Demokrasinin asıl versiyonu çok seslilik ister. Üçüncü yollar, dördüncü seçenekler ortaya koyar... Aykırılık ister. Sorgulama ister. Parti içi muhalefet ister. Yenilikçilik ve yeni yüzler ister. Başarısızın tasfiyesini ister.. Seçim ancak çok sesli iki taraf arasındaysa ya da ses çıkaran pek çok taraf barındırıyorsa beklenilen etkiyi yapabilir. Örneğin sol gibi solun olmadığı bir seçim bu. Adaletsizliklerin kol gezdiği bu ülke, sola gerçekten bu kadar uzak mı?
Zaten bir yerel seçim bir kentin kaderini ne kadar farklılaştırabilir ki? Binlerce yıllık bir kentin rotasında ince bir ayar olabilir bu ancak. Ana belirleyiciler makro seviyede. Şimdi bu derin küresel krize İzmir Büyükşehir Belediyesinin tek başına verebileceği yerel cevap ne olabilir ki?
Hayat, pazartesi sabahı kaldığı yerden devam edecek. Başkan bu kez seçim mazereti olmadan ciddi sorunlarla boğuşacak. Krizin etkilerine göre belediyeyi yeniden yapılandıracak. Daralan ekonominin yansımalarını hafifletmeye çalışacak.
Bu arada AKP’nin küresel krizi ve bu ülkeyi yönetim biçimini seçmenin nasıl algıladığını göreceğiz. Bir erken seçim tartışması gündeme gelecek mi, yoksa AKP tek parti tek adamlığı daha da pekiştirip yola daha cesur mu devam edecek?
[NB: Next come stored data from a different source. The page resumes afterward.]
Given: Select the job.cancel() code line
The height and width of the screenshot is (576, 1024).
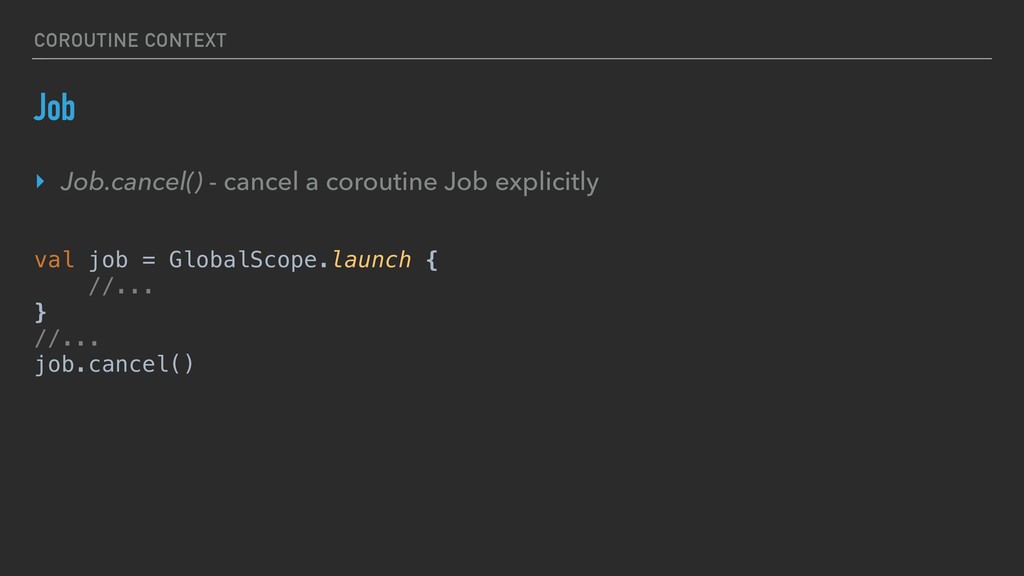Looking at the screenshot, I should click(114, 364).
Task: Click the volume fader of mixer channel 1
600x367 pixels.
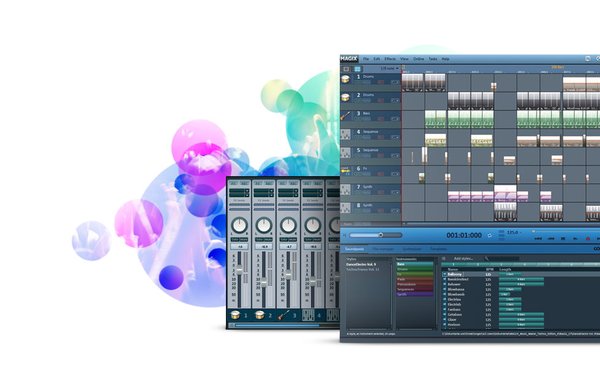Action: tap(239, 271)
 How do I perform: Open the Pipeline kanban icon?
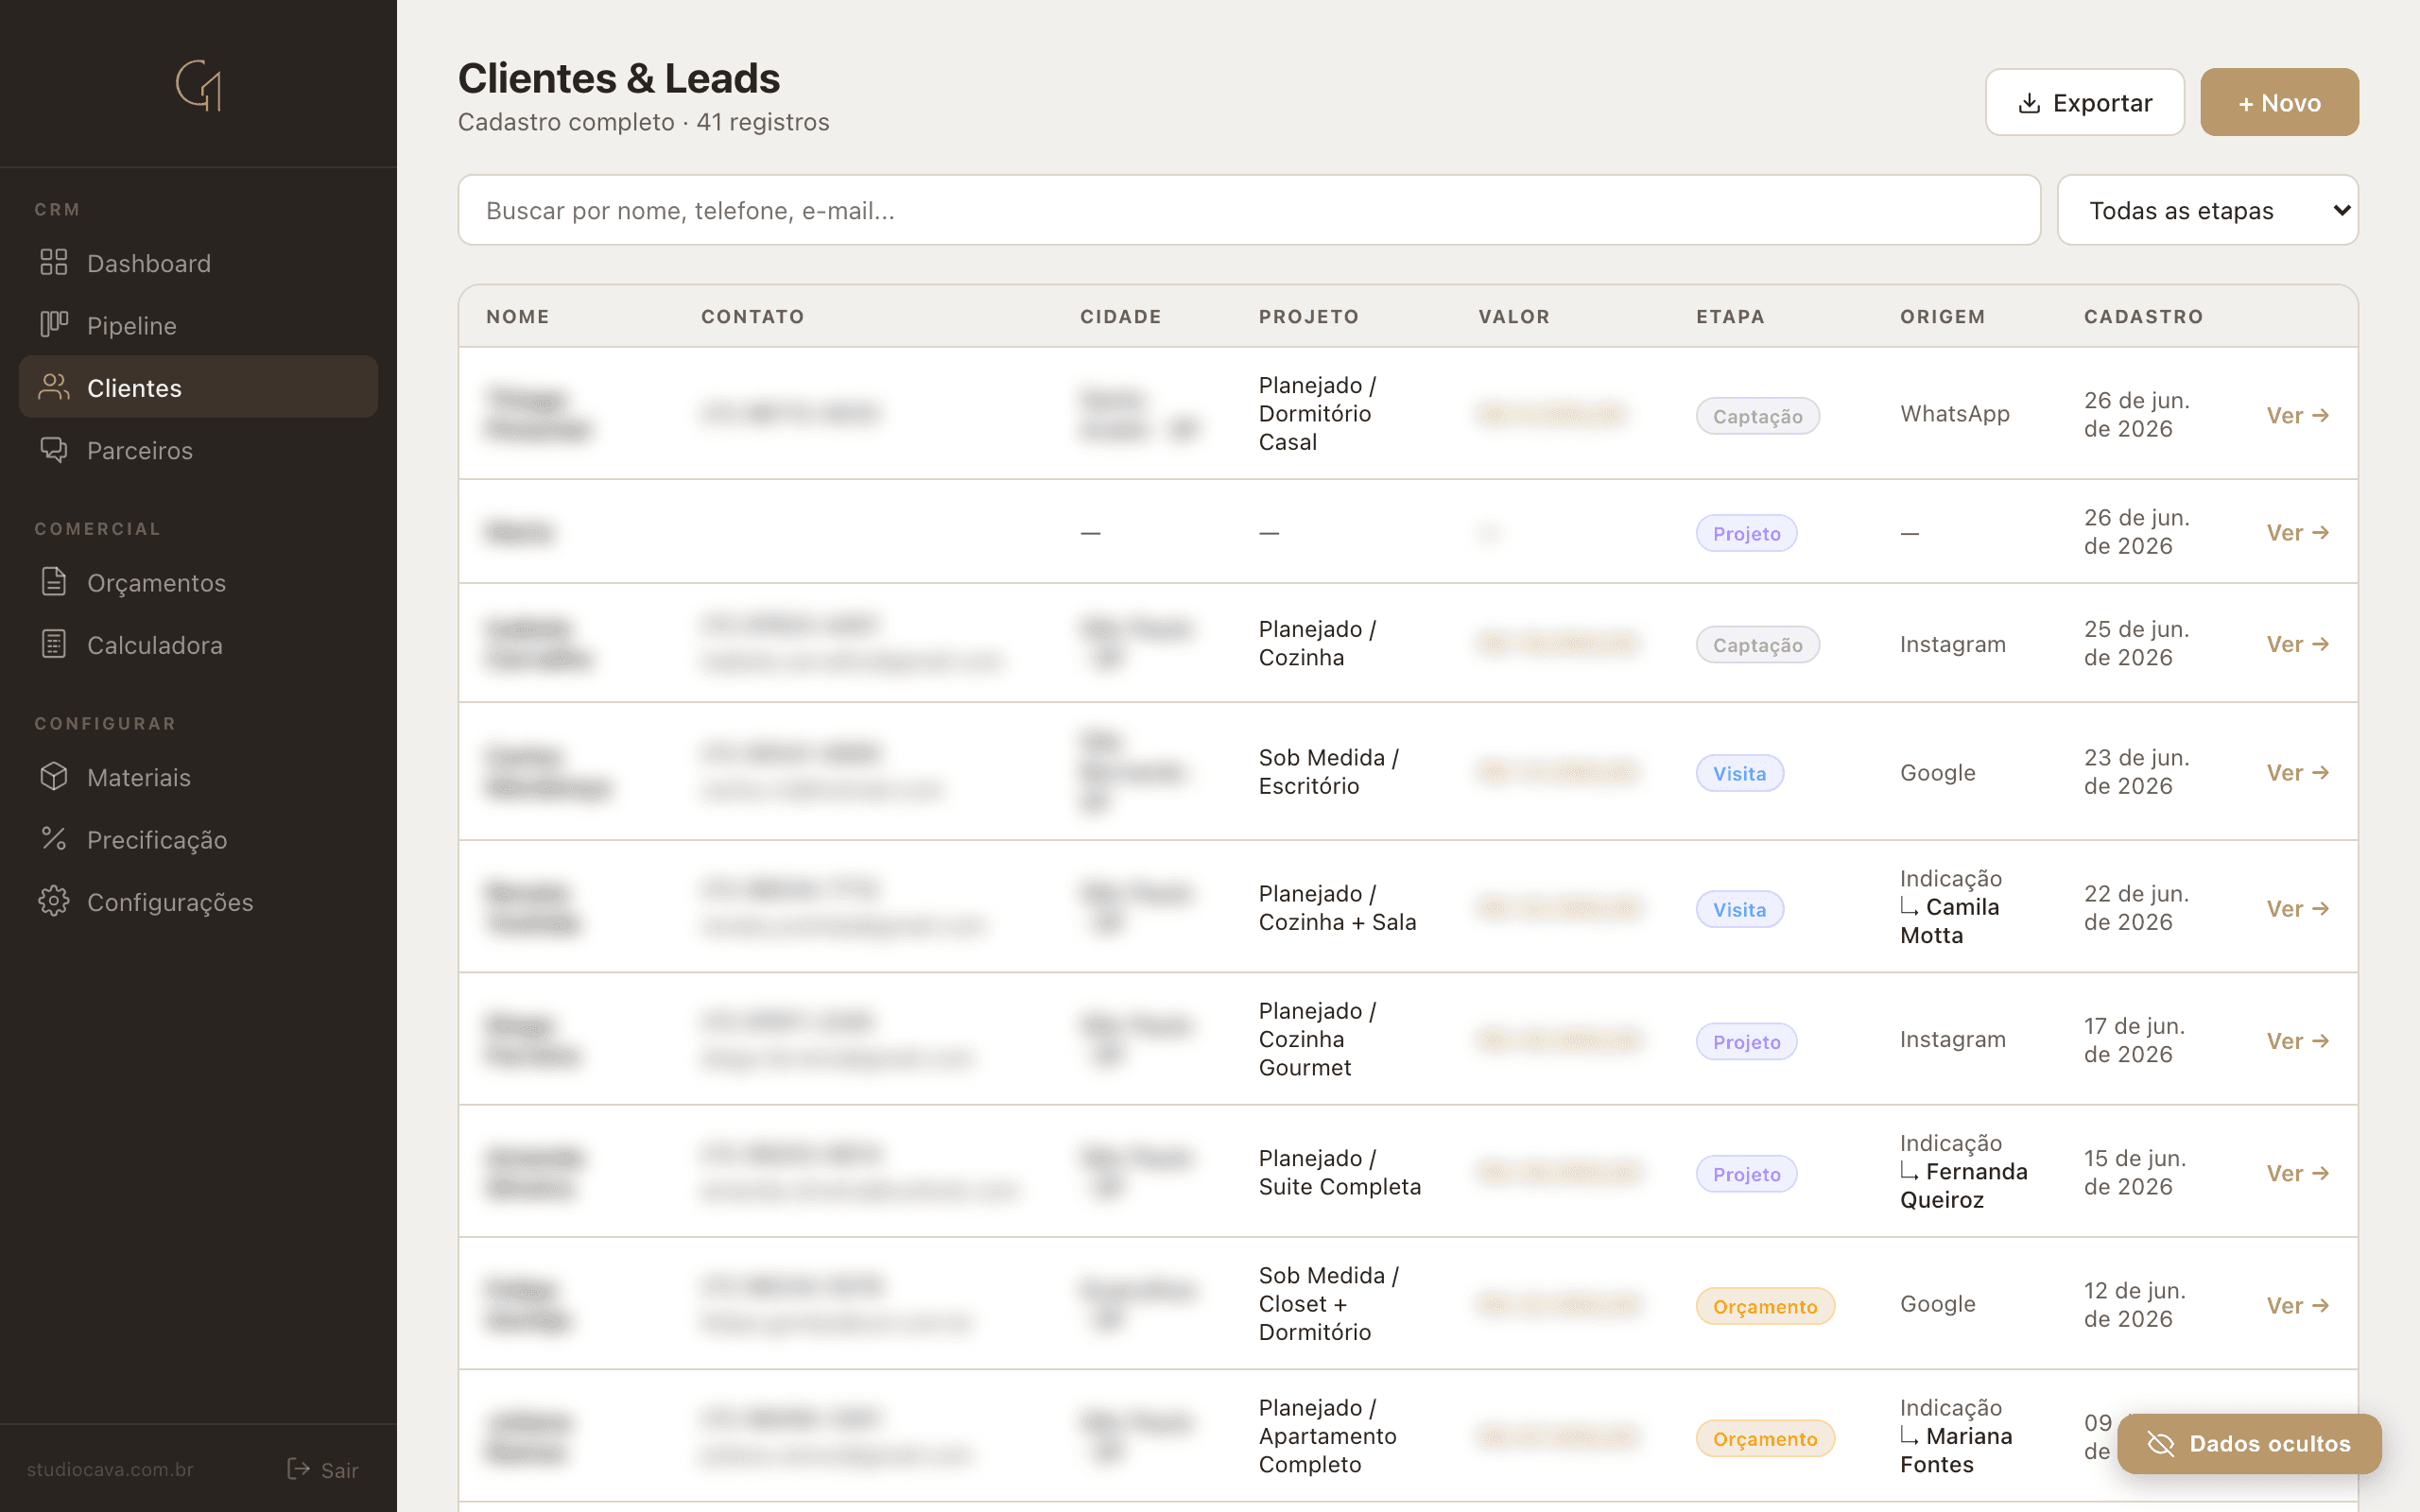tap(53, 324)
Krizin siyasi faturası olacak mı? Aslında böylesine derin bir krizde AKP’ye kesilmeyen her fatura muhalefete kesilmiş sayılır.
İşin püf noktası demokrasinin seçimler arasındaki işleyişinin sağlıklı olması. Özgürlükçü, katılımcı, barışçı bir ortam için seçim yapmak gerekli ama yeterli değil. Demokrasiye niyet olmalı bir kere! Özel biçilmiş demokrasiye değil evrensel değerlere uygun bir demokrasiye...
Seçimlere büyük anlamlar yüklemek bazı eksiklerin ve yanlışların sonucu olsa gerek. “Yaparsın seçimi olur biter” demekle, demokrasi yarım oluyor. Demokrasi yarım olunca da köklenemiyor ve akıllar hep demokrasiyi nasıl atlatırız diye çalışıyor!